Work order: Pictures aside, write out the data exactly as it reads.

Provided data:
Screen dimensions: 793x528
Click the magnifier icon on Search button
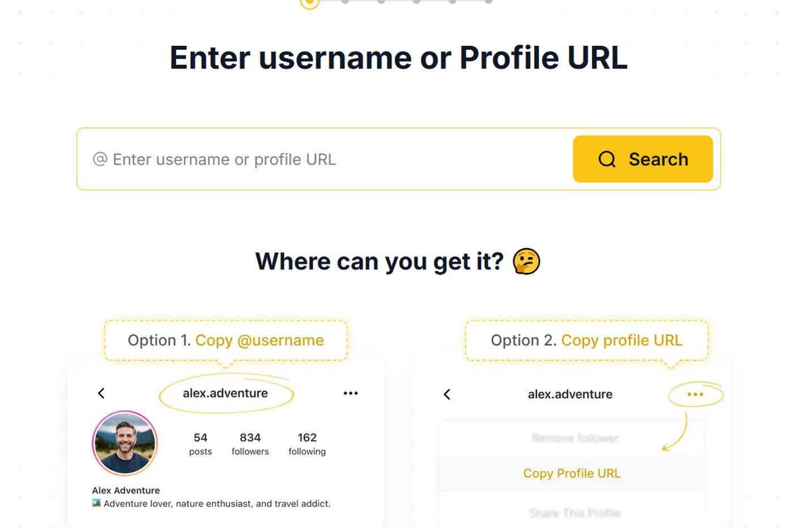tap(607, 159)
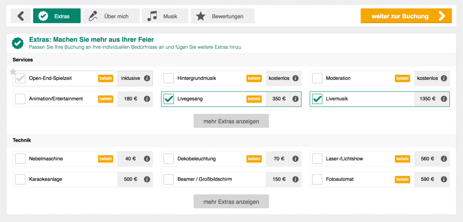Click beliebt badge on Animation/Entertainment
This screenshot has width=463, height=222.
click(x=106, y=99)
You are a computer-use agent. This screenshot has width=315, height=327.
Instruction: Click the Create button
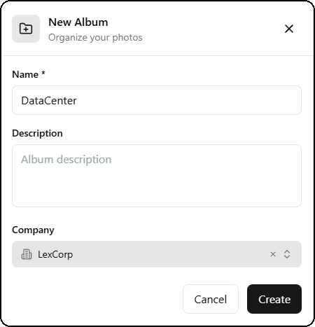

Result for this exercise:
Screen dimensions: 793x528
Click the magnifier icon on Search button
tap(607, 159)
Click beliebt badge on Animation/Entertainment
This screenshot has width=463, height=222.
click(x=106, y=99)
You are a computer-use agent. This screenshot has width=315, height=327.
Instruction: Click the Create button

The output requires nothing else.